Bird Calls and Childhood Prayers: Notes on Yearning
Music Monday 4: The Desire to Belong
There’s something hauntingly beautiful about Nick Mulvery’s “Cucurucu” that perfectly captures the emotional landscape of The Path That Takes Us Home. Both works explore the profound human desire to find our place in the world, to understand where we truly belong.
The very title “Cucurucu” — which Mulvery explained is meant to be “a noise a child would make” or perhaps a bird call — speaks to something primal and universal in our search for belonging. Like the French cockerel’s cry or its roots in commedia dell'arte theatre, it transcends language and culture. This wordless yearning finds echoes throughout my novel, where characters must sometimes move beyond words to express their deepest hopes and fears.
In “Cucurucu,” Mulvery paints a scene of childhood memories — a boy beneath a piano, watching his mother’s feet as she plays, feeling that deep “ceaseless longing” to belong. This yearning echoes throughout my novel, where characters navigate a world on the brink of transformation, each seeking their own form of belonging in the face of unprecedented change.
The song’s dreamy, ethereal quality mirrors the novel’s exploration of faith and destiny.

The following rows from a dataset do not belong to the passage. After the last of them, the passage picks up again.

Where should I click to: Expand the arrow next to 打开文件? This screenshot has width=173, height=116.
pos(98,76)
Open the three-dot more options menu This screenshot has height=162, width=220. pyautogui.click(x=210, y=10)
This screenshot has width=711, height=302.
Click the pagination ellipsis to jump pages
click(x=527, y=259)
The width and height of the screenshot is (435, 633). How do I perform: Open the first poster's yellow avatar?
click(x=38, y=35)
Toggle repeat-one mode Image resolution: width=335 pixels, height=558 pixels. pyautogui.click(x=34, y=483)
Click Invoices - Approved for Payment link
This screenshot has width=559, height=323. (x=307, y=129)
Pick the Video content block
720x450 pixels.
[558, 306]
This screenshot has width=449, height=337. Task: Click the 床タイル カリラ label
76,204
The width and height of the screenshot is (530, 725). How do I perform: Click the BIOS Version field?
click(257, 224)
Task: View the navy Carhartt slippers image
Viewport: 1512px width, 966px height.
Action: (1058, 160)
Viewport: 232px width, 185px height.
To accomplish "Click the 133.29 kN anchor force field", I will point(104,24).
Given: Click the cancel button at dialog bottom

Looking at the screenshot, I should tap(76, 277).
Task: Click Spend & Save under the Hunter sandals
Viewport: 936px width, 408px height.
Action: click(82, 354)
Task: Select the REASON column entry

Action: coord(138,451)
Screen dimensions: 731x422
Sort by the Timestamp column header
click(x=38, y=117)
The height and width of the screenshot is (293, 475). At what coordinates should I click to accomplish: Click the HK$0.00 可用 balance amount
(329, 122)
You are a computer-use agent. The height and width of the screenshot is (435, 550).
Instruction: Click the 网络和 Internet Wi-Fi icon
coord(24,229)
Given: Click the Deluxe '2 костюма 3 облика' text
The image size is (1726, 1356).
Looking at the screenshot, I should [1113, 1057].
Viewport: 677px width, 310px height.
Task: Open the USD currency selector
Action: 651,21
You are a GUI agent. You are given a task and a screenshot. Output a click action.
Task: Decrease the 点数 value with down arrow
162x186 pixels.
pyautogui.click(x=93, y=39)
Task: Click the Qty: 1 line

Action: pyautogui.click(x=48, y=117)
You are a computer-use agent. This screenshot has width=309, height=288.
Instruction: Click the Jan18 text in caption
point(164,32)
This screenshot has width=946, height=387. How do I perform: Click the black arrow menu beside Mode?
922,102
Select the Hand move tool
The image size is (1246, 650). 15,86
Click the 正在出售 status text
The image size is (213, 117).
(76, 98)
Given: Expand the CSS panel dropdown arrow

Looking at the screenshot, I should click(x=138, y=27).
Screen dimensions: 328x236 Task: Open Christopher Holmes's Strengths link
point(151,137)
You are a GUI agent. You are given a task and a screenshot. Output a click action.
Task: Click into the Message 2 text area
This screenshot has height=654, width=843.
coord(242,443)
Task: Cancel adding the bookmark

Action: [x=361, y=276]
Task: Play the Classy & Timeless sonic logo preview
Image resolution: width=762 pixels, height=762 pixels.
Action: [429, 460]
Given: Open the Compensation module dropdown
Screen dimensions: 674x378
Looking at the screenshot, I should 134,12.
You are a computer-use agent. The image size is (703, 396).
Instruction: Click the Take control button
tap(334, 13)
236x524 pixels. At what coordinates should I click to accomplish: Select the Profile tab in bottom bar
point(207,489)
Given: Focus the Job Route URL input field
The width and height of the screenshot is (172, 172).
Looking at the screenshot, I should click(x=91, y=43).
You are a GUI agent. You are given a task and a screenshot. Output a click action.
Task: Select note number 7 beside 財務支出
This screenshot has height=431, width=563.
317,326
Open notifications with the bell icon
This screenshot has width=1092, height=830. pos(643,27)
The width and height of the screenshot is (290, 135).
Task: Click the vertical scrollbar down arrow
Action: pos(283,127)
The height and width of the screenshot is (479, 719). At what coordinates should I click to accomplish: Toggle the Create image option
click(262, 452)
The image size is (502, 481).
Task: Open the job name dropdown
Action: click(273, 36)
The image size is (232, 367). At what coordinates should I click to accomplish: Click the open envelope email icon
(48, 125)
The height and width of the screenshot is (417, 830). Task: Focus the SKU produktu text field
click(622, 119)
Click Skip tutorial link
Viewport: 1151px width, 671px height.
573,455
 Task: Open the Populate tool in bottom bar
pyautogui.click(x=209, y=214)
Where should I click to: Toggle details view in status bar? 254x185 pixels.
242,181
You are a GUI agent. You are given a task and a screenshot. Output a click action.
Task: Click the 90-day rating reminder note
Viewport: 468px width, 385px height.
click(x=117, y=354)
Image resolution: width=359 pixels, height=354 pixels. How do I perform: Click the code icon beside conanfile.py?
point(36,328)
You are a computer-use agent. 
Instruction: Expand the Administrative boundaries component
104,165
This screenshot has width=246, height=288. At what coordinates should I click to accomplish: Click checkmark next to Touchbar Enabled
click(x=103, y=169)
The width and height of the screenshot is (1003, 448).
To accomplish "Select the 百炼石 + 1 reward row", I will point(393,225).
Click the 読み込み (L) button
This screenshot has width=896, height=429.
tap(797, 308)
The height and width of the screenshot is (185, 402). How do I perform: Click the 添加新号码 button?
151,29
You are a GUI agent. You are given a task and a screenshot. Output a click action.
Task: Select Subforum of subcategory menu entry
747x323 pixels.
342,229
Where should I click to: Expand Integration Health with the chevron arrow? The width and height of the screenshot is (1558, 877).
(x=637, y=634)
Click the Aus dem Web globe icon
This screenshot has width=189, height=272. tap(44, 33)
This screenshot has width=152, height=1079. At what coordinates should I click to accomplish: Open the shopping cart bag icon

When Mulvery sings “all of my manhood is cast down in the flood of remembrance,” it speaks to those moments when we must let go of who we thought we were to become who we’re meant to be — a central theme that runs through the heart of the story.
The recurring “Cucurucu” refrain feels like a prayer or mantra, much like the way my characters hold onto their beliefs and hopes in the face of uncertainty. It’s a sound that means nothing and everything at once, much like faith itself — inexplicable yet profound.
Both works grapple with questions of legacy and memory. In the song, childhood memories serve as anchors to identity and belonging. Similarly, my characters must reconcile their past with an uncertain future, carrying their memories like talismans as they step into the unknown.
The gentle evening dusk that opens and closes “Cucurucu” creates an atmosphere of transition - that liminal space between what was and what will be. It’s in these twilight moments that both the song and novel ask their deepest questions about belonging, purpose, and the eternal human search for home.
As the mother in the song tells her son why “your father's strong,” we see that strength often comes from acknowledging our yearning rather than denying it. This vulnerability-as-strength is something my characters must learn as they face their own moments of truth.
In the end, both “Cucurucu” and The Path That Takes Us Home remind us that belonging isn't always about place — sometimes it’s about purpose, about finding our role in a larger story. And sometimes, paradoxically, it’s in accepting our yearning that we finally find our way home.